Je sais, souvent ces études isolent tellement les qualités physiques qu’il est difficile de faire un lien avec la compétition. En hockey sur glace, c’est typiquement le cas avec des évaluations physiques hors glace que l’on tente de mettre en lien avec des performances sportives sur glace. Il est dès lors facile de les critiquer, ce que je fais bien volontiers.

Mais cette étude est très intéressante car elle met en lien les performances physiques sur glace, les performances physiques hors glace et les performances sportives en compétition. L’objectif était de déterminer si les meilleurs joueurs, selon les évaluations en compétition des entraineurs, se distinguaient tous par les mêmes performances physiques aux dessus de la moyenne. Autrement dit celles qui séparent les meilleurs joueurs des autres.

Les évaluations physiques comprennent en général des tests de plusieurs qualités physiques afin quantifier le niveau de performance : un score, une note, etc. La vitesse, la force, l’explosivité, VMA ou la VO2  sont les performances les plus souvent testées.

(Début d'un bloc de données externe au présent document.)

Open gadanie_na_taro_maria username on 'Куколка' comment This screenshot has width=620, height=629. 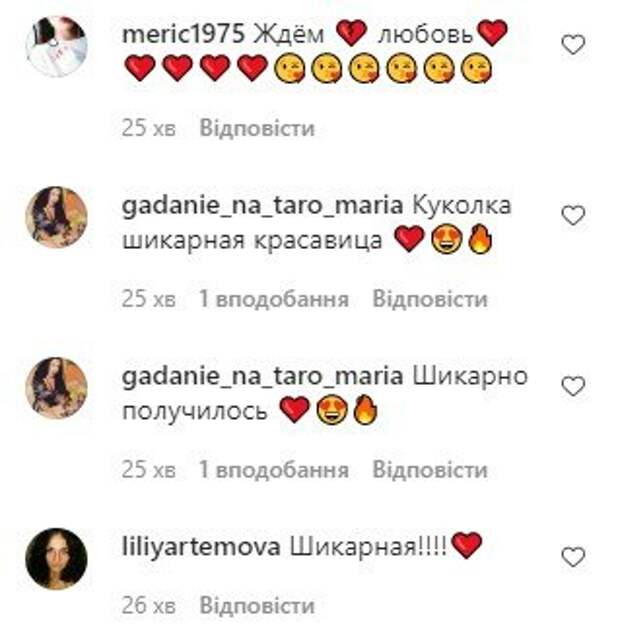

Personnellement je dois bien avouer qu’une évaluation de la posture, des déséquilibres musculaires ou des problématiques de coordination me semble de plus en plus un complément incontournable pour évaluer un sportif. Cela permet de savoir où se situent les problématiques spécifiques à chaque sportif et dans quelle direction travailler. C’est pourquoi il est bon de prévoir plusieurs évaluations pendant la saison, lorsque cela est possible.